Note that some OSes do not support files larger than 2 GB, which will limit the size you can make a single cycbuff, but you can still combine many cycbuffs into each metacycbuff. Very old versions of Linux (before 2.4 kernels, that raised the limit to 2 TB) are known to have this limitation; FreeBSD does not. Some OSes that support large files don't support direct access to block devices for large partitions (Solaris prior to Solaris 7, or not running in 64-bit mode, is in this category); on those OSes, if you want cycbuffs over 2 GB, you'll have to use regular files. If in doubt, keep your cycbuffs smaller than 2 GB.
Partition the disk to make each partition equal to or smaller than 2 GB. If you're using Solaris, set up your partitions to avoid the first cylinder of the disk (or otherwise the cycbuff header will overwrite the disk partition table and render the cycbuffs inaccessible). Then, create device files for each block device you're going to use.

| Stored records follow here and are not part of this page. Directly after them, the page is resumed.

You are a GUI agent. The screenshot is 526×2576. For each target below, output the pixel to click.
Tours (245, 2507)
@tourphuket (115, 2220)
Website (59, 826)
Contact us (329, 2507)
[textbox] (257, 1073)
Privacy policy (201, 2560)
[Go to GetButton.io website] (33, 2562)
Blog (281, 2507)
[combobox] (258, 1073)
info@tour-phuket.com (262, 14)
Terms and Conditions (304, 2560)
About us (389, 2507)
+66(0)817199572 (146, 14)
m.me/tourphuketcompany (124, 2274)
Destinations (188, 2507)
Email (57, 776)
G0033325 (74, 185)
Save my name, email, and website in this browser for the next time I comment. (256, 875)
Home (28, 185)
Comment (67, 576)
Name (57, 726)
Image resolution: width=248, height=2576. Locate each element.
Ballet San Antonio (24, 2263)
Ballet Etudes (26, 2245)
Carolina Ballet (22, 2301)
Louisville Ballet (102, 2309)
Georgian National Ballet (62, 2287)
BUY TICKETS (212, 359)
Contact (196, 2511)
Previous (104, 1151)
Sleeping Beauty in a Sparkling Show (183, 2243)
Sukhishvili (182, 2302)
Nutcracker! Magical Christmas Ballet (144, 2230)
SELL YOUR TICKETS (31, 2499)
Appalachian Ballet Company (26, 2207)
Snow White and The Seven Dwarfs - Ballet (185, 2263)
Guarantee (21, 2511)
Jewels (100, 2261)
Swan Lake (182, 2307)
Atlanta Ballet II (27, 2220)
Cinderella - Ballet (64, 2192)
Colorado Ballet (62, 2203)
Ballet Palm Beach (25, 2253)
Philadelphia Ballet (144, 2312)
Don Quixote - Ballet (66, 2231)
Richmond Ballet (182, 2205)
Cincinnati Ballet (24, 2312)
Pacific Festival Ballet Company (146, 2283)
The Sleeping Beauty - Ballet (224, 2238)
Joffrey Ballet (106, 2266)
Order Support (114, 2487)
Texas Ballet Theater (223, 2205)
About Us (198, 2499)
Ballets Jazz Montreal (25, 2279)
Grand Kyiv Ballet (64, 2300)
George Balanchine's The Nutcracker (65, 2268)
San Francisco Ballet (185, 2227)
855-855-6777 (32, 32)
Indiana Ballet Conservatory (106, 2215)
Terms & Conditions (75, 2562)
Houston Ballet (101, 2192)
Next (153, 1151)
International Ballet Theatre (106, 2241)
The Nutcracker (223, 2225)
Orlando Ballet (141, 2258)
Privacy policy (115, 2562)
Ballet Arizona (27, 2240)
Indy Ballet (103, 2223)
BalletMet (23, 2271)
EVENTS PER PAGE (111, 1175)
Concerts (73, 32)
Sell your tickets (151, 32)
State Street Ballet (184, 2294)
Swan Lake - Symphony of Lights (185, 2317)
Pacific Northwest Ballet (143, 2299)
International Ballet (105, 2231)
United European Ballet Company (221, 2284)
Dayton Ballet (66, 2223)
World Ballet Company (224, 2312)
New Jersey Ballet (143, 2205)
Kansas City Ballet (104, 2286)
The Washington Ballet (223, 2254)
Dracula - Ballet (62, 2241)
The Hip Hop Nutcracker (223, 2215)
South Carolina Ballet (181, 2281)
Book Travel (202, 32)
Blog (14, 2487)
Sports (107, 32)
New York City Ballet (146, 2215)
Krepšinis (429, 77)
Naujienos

It's not recommended to use the block device files in /dev, since the news system doesn't have permission to write to them and changing the permissions of the system device files may affect something else. Instead, use mknod(1) to create a new set of block devices (in somewhere like pathspool/cycbuffs that's only writable by the news user). To do this, run "ls -Ll" on the devices in /dev that correspond to the block devices that you want to use. The major and minor device numbers are in the fifth and sixth columns (right before the date), respectively. Then run mknod like:
mknod <file> b <major> <minor>
where <file> is the path to the device to create (matching the <file> part of the cycbuff line) and <major> and <minor> are the major and minor device numbers as discovered above.
Here's a short script to do this when given the path to the system device file as an argument:
#!/bin/sh base=`echo "$1" | sed 's%.*/%%'` major=`ls -Ll "$1" | awk '{print $5}' | tr -d ,` minor=`ls -Ll "$1" | awk '{print $6}` mkdir -p <pathspool in inn.conf>/cycbuffs mknod <pathspool>/cycbuffs/"$base" b "$major" "$minor" chown news:news <pathspool>/cycbuffs/"$base" chmod 644 <pathspool>/cycbuffs/"$base"
Make sure that the created files are owned by the news user and news group, as specified at configure time (the default being "news" for both). Also make sure that the permissions on the devices allow the news user to read and write, and if you want other users on the system to be able to use sm to retrieve articles, make sure they're world-readable.
Once you have everything configured properly and you start innd, you should see messages in news.notice that look like:
innd: CNFS: no magic cookie found for cycbuff ONE, initializing
where "ONE" will be whatever you called your cycbuff.